Forecasting, confidence and estimation in lean software delivery

Back with another article on lean software delivery. This time, I’ll be discussing forecasting, confidence and estimation at a high level. I’ll write another article further in depth on how to estimate and what tools to use. Make sure you check out my DORA metrics article and MTTR discussion to get an idea what I’ve been discussing for software delivery.

What are percentiles in software delivery?

A percentile is a measure used in statistics indicating the value below which a given percentage of observations in a group of observations falls. For example, the 20th percentile is the value (or score) below which 20% of the observations may be found.
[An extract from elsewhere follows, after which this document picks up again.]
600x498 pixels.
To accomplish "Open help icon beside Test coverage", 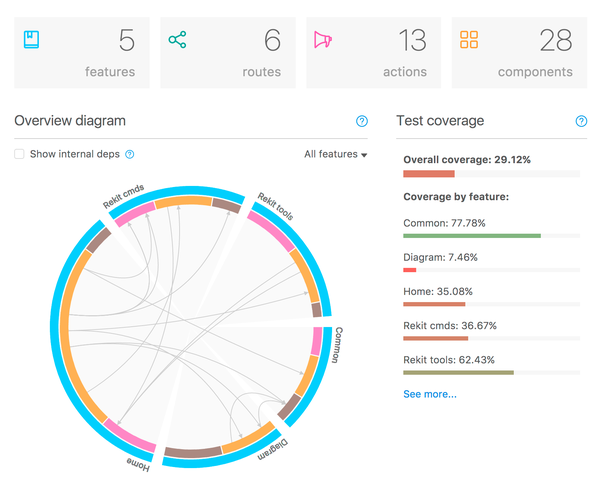I will coord(581,121).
In the context of cycle and lead times, percentiles help us understand the spread of our data more accurately and can help us make more informed predictions about our delivery times.

Let’s take an example.

Suppose you’ve measured the cycle time of 100 completed tasks, and you’ve found the following:

  • The 50th percentile (the median) cycle time is 5 days. This means that 50% of your tasks have a cycle time of 5 days or less.
  • The 85th percentile cycle time is 8 days. This means that 85% of your tasks have a cycle time of 8 days or less.
  • The 95th percentile cycle time is 13 days. This means that 95% of your tasks have a cycle time of 13 days or less.

By knowing these percentiles, you can make more informed predictions about future tasks. For example, you can say with reasonable certainty (85% confidence) that a new task will be completed within 8 days. If you want to be even more certain (95% confidence), you would predict a cycle time of 13 days.
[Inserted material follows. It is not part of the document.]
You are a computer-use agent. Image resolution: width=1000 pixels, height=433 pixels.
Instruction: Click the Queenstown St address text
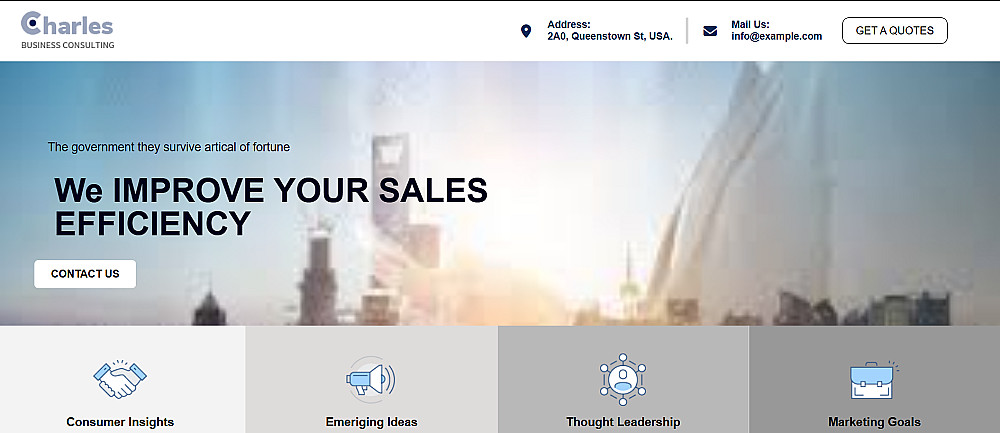pos(610,36)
The same logic can be applied to lead times as well.

Percentiles can give you a more nuanced understanding of your cycle and lead times, especially if there is variability in your data. If there is a lot of variability, averages can be misleading. For example, if you have a lot of tasks that take 2 days, but also a few tasks that take 30 days, the average might be 7 days. But the 85th or 95th percentile might be 15 days or 20 days, indicating that you have a long tail of tasks that take much longer than the average.

By focusing on reducing the cycle and lead times at the higher percentiles, you can improve your overall delivery times and become more predictable. This can lead to higher customer satisfaction and better business outcomes.

The problem with this is that only the task level is predictable at the moment? How would you roll this up and forecast? Before we get into that, I’ll talk about outliers.

What are outliers? Why do they matter?

In the context of cycle and lead times in Agile software delivery, outliers can provide valuable insights:

  1. Identifying bottlenecks or issues: Outliers can indicate potential issues in your delivery process. For example, if certain tasks are taking much longer to complete, it could mean that these tasks are more complex, there’s a knowledge gap within the team, or there’s a bottleneck in your process.
  2. Understanding variability: Outliers add variability to your data. High variability can make it harder to predict future cycle or lead times. It’s useful to understand what’s causing this variability so that you can make your process more predictable.
  3. Improving estimation: By studying outliers and the reasons behind them, you can improve your future estimations. If certain types of tasks often become outliers, this might mean that you need to adjust your estimation process for these types of tasks.
  4. Refining your process: Outliers can indicate areas where your process could be improved. Perhaps you need to break down large tasks into smaller ones, or perhaps you need to involve certain specialists earlier in the process.

When interpreting outliers, it’s crucial to not just discard them as “one-offs”. Each outlier has a story to tell, and understanding this can lead to significant improvements. However, it’s also important to not overreact to outliers. They don’t necessarily indicate a problem — sometimes, they’re just a natural result of variability in your process.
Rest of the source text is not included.